This graph shows the association between the inhibitor concentration C_inh and inhibitor surface coverage (θ) on the MS surface. The surface coverage percentage is defined as the proportion of the surface that is coated with inhibitor molecules and can be calculated using Eq. (3). The plot of C_inh / θ vs C_inh (as shown in Fig. 6) at 303 K is a straight line, indicating that the inhibitor molecules' adsorption temperature is more closely aligned with the Langmuir adsorption temperature than other isotherms. The link between the adsorbent and the adsorbate is represented by K_ads, with an increased K_ads predicting better adsorption, thus better inhibition. The straight-line intercept shown in Table 2 can be used to calculate K_ads. The link between the adsorption free Gibbs energy and the adsorption equilibrium constant is represented by Eq. (13):

$$\Delta G_{ads}^{o} = - RT\ln (55.5K_{ads} )$$

(13)

Figure 6

Langmuir adsorption model plot for nonanedihydrazide.

where R refers to the constant of gas, T is the temperature, and K_ads is the constant of equilibrium.

The negative value of the adsorption Gibbs free energy \(\Delta G_{ads}^{o}\) denotes spontaneity and the inhibitor molecules are adsorbed on the MS⁴⁹. \(\Delta G_{ads}^{o} \le - 20\;{\text{kJ}}\;{\text{mol}}^{ - 1}\) represents the physical adsorption of the inhibitor molecule to the MS surface. A substantially negative adsorption free energy \(\ge - 40\;{\text{kJ}}\;{\text{mol}}^{ - 1}\) suggests a chemical adsorption reaction and the establishment of coordination interactions between the nonanedihydrazide molecules and the MS surface iron atoms. The value of \(\Delta G_{ads}^{o}\) was estimated to be \(\ge - 40\;{\text{kJ}}\;{\text{mol}}^{ - 1}\), indicating that the mechanism includes both physical and chemical adsorptions, suggesting mixed-mode interactions^50,51.

Electrochemical results

Open circuit potential (OCP)

The open-circuit potential for MS in 1.0 M HCl at 303 K is shown in Fig. 7 as a function of the nonanedihydrazide concentration. The MS sample is the negatively charged electrode, while nonanedihydrazide is the positively charged solution^52,53. Adsorption to the metal surface, which is usually made up of free oxides, is a fundamental stage in acidic solution inhibition⁵⁴. Variations in the OCP of 90.70 mV vary from −560.90 to −470.20 mV, implying that nonanedihydrazide molecules are absorbed through a positively charged protecting film on the surface of the negatively charged MS specimens⁵⁵. The OCP dramatically decreases between 303 and 333 K at the same concentration of 0.5 mM but at different temperatures due to the temperature difference as in Fig. 8. The OCP rises between 303 and 333 K, indicating that there is corrosion, that is, high temperatures reduce the corrosion inhibitor's effectiveness.

Figure 7

OCP as a function of the nonanedihydrazide concentration for MS in 1.0 M HCl at 303 K.

Figure 8

OCP as a function of temperature for MS in 1.0 M HCl and 0.5 mM nonanedihydrazide.

EIS

Tables 3 and 4 summarise the EIS measurements for MS corrosion in the presence and absence of the inhibitor at 303, 313, 323, and 333 K. Figure 12 shows the Nyquist plots of the impedance spectra for MS samples in 1.0 M HCl in the absence and presence of various amounts of nonanedihydrazide at 303 K.
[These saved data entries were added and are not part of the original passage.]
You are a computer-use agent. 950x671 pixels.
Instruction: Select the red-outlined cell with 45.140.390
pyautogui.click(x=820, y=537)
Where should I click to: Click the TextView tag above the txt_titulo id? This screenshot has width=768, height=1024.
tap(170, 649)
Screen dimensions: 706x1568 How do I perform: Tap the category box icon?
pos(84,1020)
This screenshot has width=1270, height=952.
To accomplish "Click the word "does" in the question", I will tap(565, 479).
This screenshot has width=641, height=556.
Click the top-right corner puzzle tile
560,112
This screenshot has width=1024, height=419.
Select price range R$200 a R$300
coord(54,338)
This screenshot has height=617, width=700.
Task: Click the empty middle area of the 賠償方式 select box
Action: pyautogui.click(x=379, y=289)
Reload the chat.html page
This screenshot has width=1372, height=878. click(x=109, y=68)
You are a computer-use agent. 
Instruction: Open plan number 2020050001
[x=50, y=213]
Table 3 CPE data for MS in 1.0 M HCl with various concentrations of nonanedihydrazide at 303 K.

Table 4 CPE data for MS in 1.0 M HCl with nonanedihydrazide (0.5 mM) at various temperatures.

The addition of the corrosion inhibitor results in a significant increase in the overall impedance. The impedance response of MS is dramatically affected by the addition of the inhibitor to the corrosive solution, as illustrated in Fig. 9. Increasing inhibitor concentration causes an increase in substrate impedance and the total impedance of MS in the presence of 0.5 mM decreases as the solution temperature rises, as shown in Fig. 10, due to the desorption of adsorbed inhibitor molecules from the MS surface. The Nyquist plots show two loops in the impedance spectrum of MS, namely, in the high-frequency region (HF) and another in the intermediate frequency region (MF), with minimal inductive action at low frequencies (LF). The electrode and charge transfer processes are responsible for the HF and MF loops, respectively. In the absence and presence of the inhibitor, the inductive behaviour seen in the LF region is attributed to the relaxation of the adsorption of corrosion products or the adsorption of inhibitor molecules on the MS surface in an acidic solution⁵⁶. All other temperatures studied show a similar pattern of activity. The working electrode's corroding surface is rough, so the capacitance is given using a constant phase element (CPE). As illustrated in Fig. 11, the EIS findings were examined using the equivalent circuit⁵⁷. Using Eq. (14), the inhibition efficiencies were determined from the charge transfer resistance:

$$(IE\% ) = \frac{R(inh) - R(uninh)}{{R(inh)}} \times 100$$

(14)

Figure 9

Nyquist plots for MS in 1.0 M HCl with various concentrations of nonanedihydrazide at 303 K.

Figure 10

Nyquist plots for MS in 1.0 M HCl with 0.5 mM nonanedihydrazide at various temperatures.

Figure 11

Equivalent circuit model utilised to fit impedance data in 1.0 M HCl with and without the addition of nonanedihydrazide.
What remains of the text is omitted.